Augmented taurine release is not the mechanism of ischemic preconditioning's cardioprotection

In ischemic preconditioning (IPC) a brief ischemic period protects the heart from a subsequent ischemic insult by an unknown mechanism. Osmotic swelling has been proposed to be a major cause of cell death when ischemic tissue is reperfused. The present study tests whether the preconditioned heart during reperfusion might release more taurine, an important osmolyte in the cardiac myocytes, to decrease cellular osmolarity, oppose swelling, and preserve viability. We collected the coronary effluent from isolated rabbit hearts for 10 min before and 10 min after preconditioning with 5 min of global ischemia. The heart then experienced 15 min of global ischemia and effluent was collected during reperfusion for 40 min. A control group was studied similarly but without the preconditioning ischemia. Fifteen min of ischemia was chosen to avoid any taurine release caused by ischemic cell death. Taurine was measured with HPLC. In the IPC group there was a postischemic release over baseline of 5.09 +/- 1.51 mumol (approx 3.3% of the total taurine pool), whereas in the control group the release was not significantly different, 5.72 +/- 1.67 mumol.
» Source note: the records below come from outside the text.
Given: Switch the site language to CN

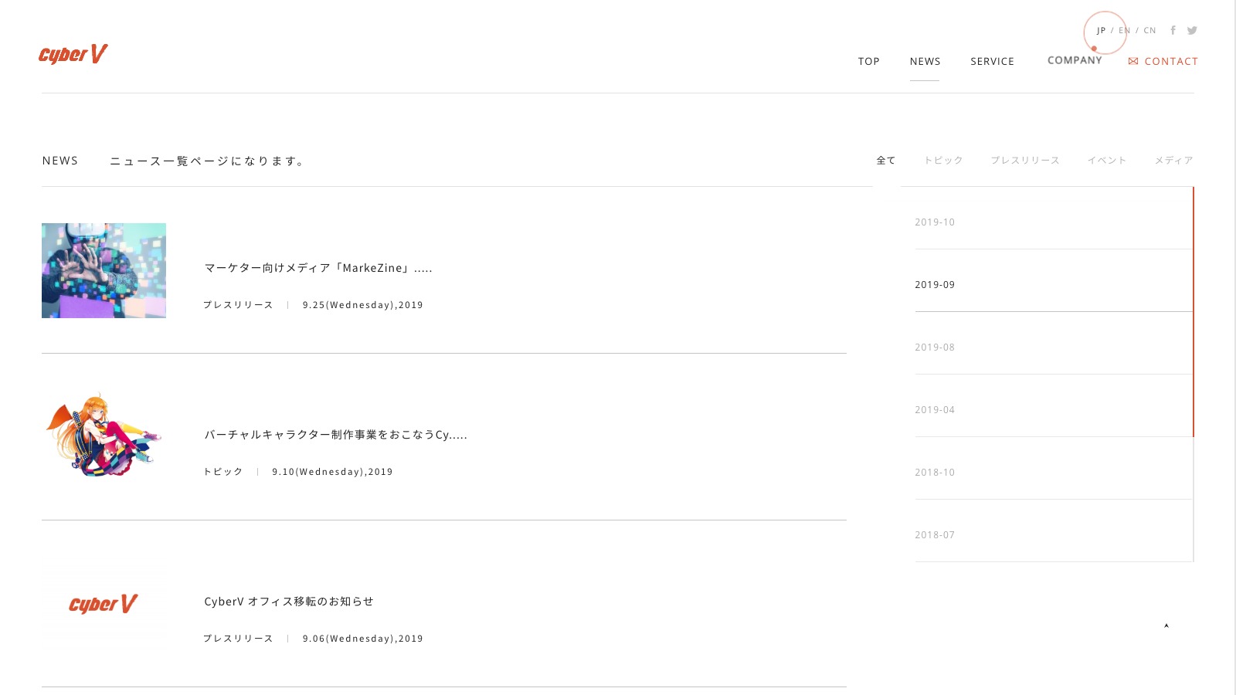Looking at the screenshot, I should (x=1150, y=31).
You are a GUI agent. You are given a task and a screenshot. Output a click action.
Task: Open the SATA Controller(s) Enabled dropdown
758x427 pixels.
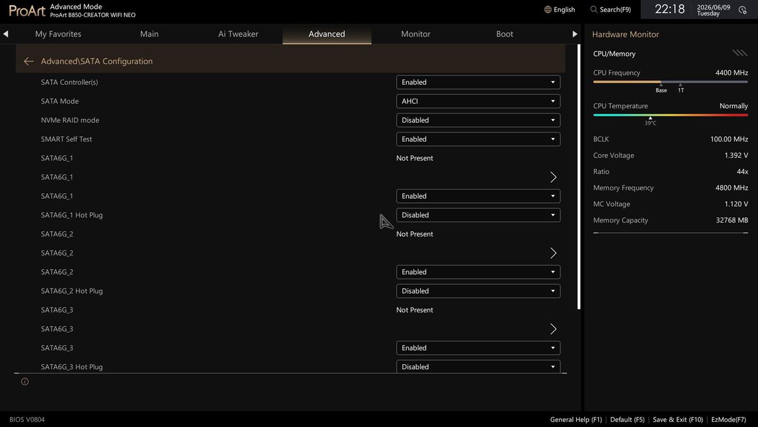point(478,82)
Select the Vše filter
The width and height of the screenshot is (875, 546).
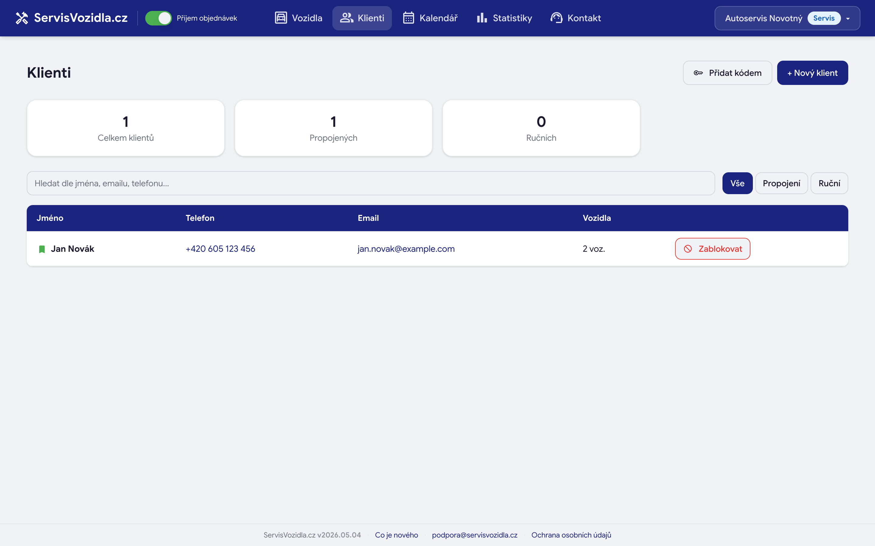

The percent of the taurine pool lost from each heart during reperfusion was calculated based on an assumption of a total content of 20 muM taurine/gm wet weight. Since the amount of taurine released by the isolated rabbit heart following ischemia was not different in preconditioned and non-preconditioned hearts, we conclude that reduced swelling through taurine release is not the mechanism of the cardioprotective effects of IPC.